Exercise: Retype the data that follows line by line, exactly, and leave its pictures out.

------------------------------------

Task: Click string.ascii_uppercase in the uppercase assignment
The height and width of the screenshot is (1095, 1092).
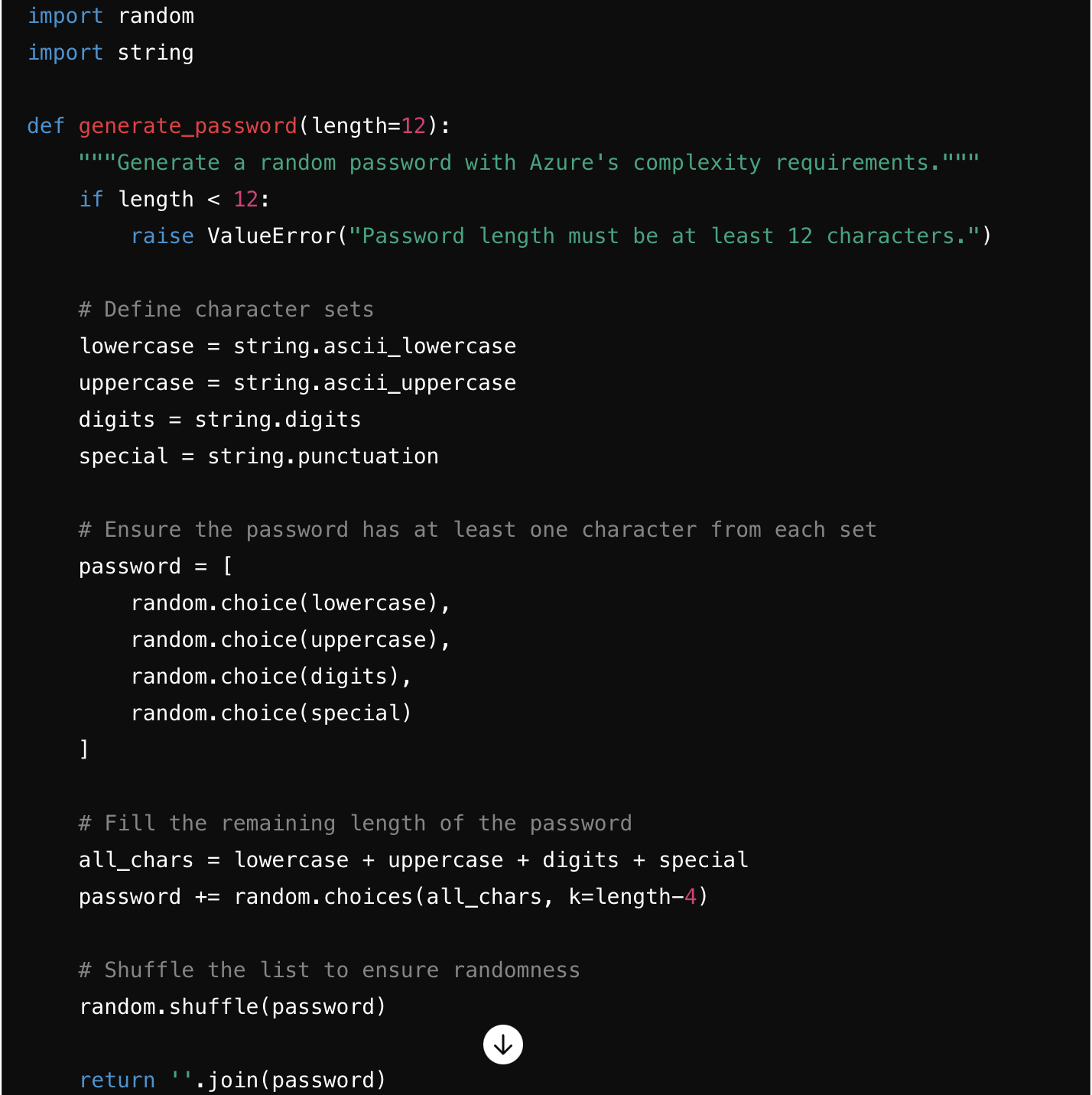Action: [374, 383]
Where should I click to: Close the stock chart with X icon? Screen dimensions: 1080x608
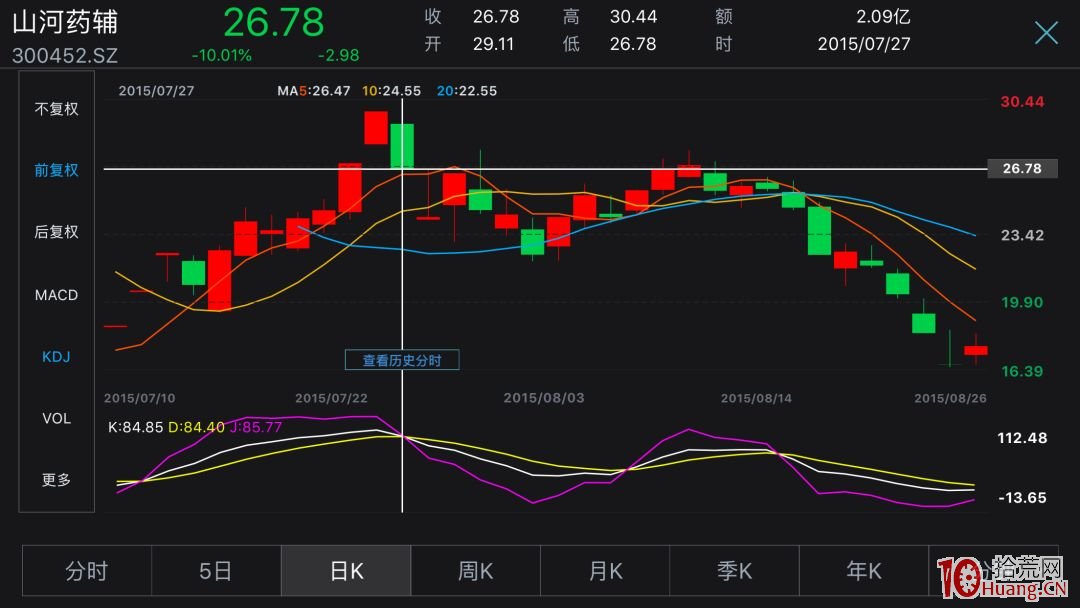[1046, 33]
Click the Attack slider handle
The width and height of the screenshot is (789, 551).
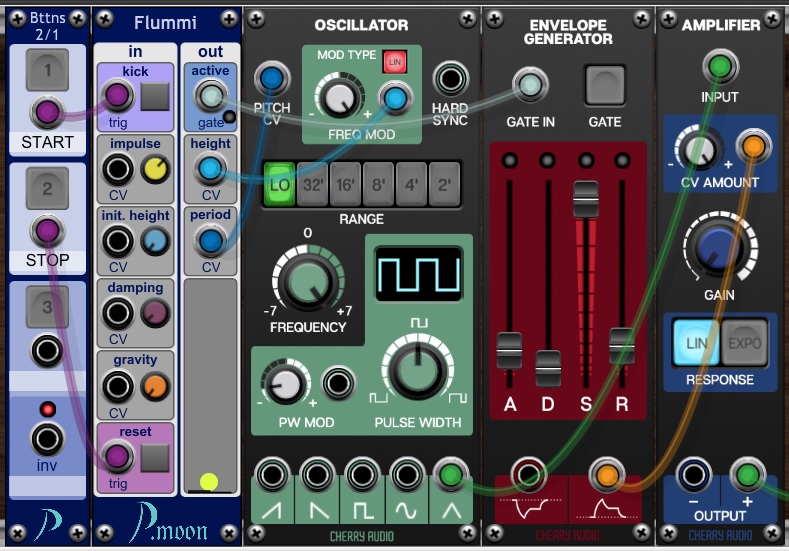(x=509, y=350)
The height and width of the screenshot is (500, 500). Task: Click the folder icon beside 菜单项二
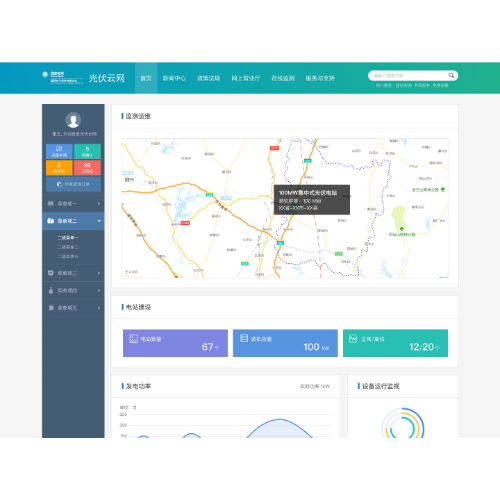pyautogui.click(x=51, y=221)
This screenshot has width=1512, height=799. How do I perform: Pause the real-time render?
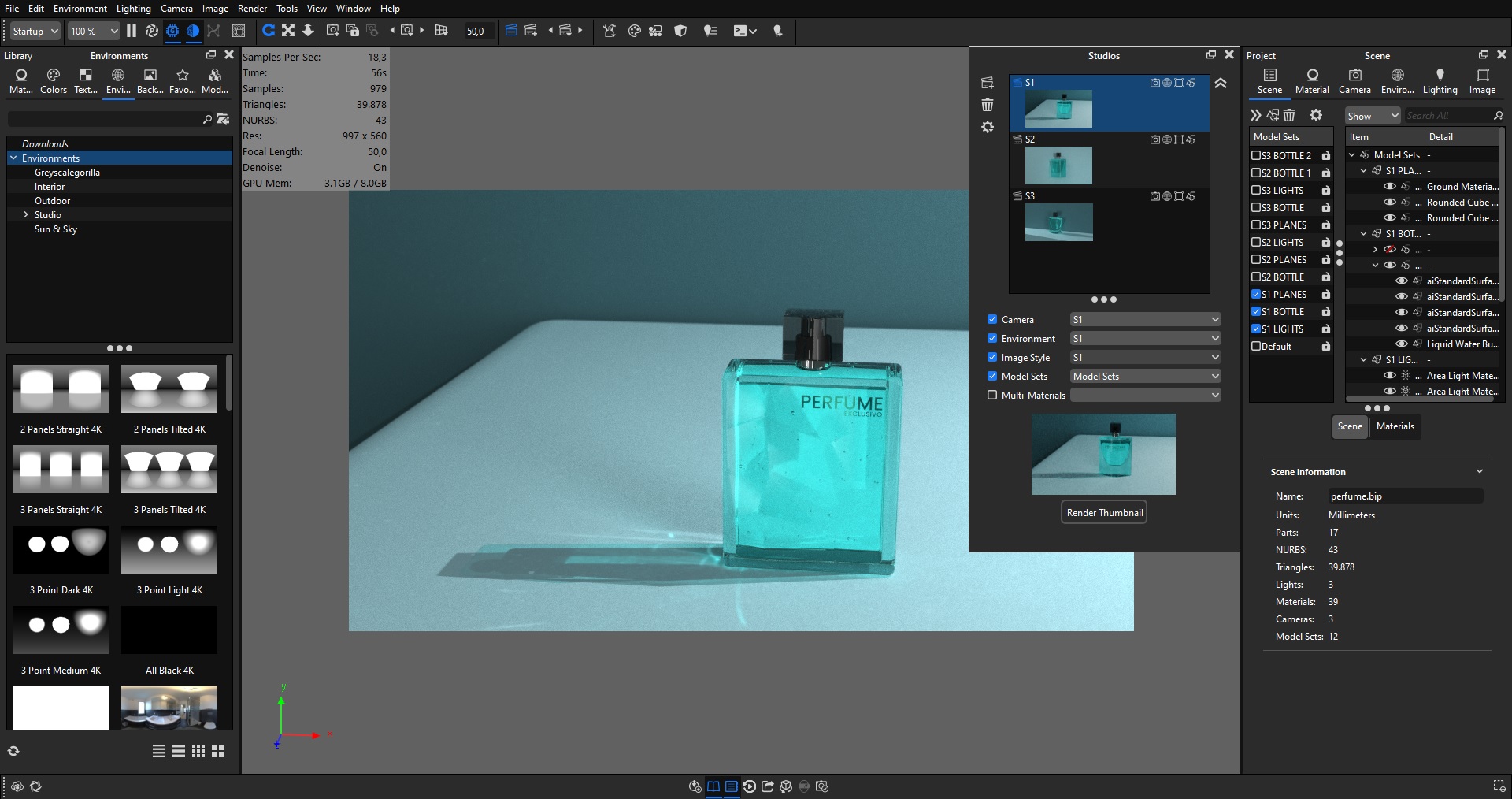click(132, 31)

------------------------------------

Answer space:
Task: Click string.ascii_uppercase in the uppercase assignment
The height and width of the screenshot is (1095, 1092).
Action: [374, 383]
Where should I click to: Close the stock chart with X icon? Screen dimensions: 1080x608
[1046, 33]
Click the Attack slider handle
The width and height of the screenshot is (789, 551).
(x=509, y=350)
The height and width of the screenshot is (500, 500). Task: Click the folder icon beside 菜单项二
pyautogui.click(x=51, y=221)
This screenshot has width=1512, height=799. How do I perform: Pause the real-time render?
click(132, 31)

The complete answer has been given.